§ Supplied passage:
# # #

Thursday, July 21, 2011

Stuff, part 1: Lessons from the playpen

Recently, I have been engaged in a battle with all the stuff in our house.  The great purge for our yard sale a couple of weeks ago was just the beginning.  It felt so good to move that stuff out of the house, that I'm looking for more things to jettison.  I've also been doing a lot of thinking about stuff in general and how it affects everyday life.  And because this is what I'm focusing on, it's also what I'm going to be writing about for the next few days.

You know, we just don't need all the stuff that accumulates.  I also think it has the opposite affect of the one we think it does.  Instead of making our lives richer and more enjoyable, having too many things in our lives cause distraction.  My basis for this assertion?  Watching G. and L. in their playpen.  While they enjoy being free range and having access to all the toys which litter live in our kitchen., I don't observe them ever actually playing.  Unless that is, you consider playing to mean emptying baskets and bins and strewing their contents about the room.

# # #

Source records
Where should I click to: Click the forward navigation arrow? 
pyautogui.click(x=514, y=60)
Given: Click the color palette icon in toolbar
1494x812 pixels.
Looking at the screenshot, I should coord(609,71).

# # #

§ To do: From the blog post about household stuff, write out everything from "Stuff, part 1: Lessons" down to "next few days.".

§ Task response:
Stuff, part 1: Lessons from the playpen

Recently, I have been engaged in a battle with all the stuff in our house.  The great purge for our yard sale a couple of weeks ago was just the beginning.  It felt so good to move that stuff out of the house, that I'm looking for more things to jettison.  I've also been doing a lot of thinking about stuff in general and how it affects everyday life.  And because this is what I'm focusing on, it's also what I'm going to be writing about for the next few days.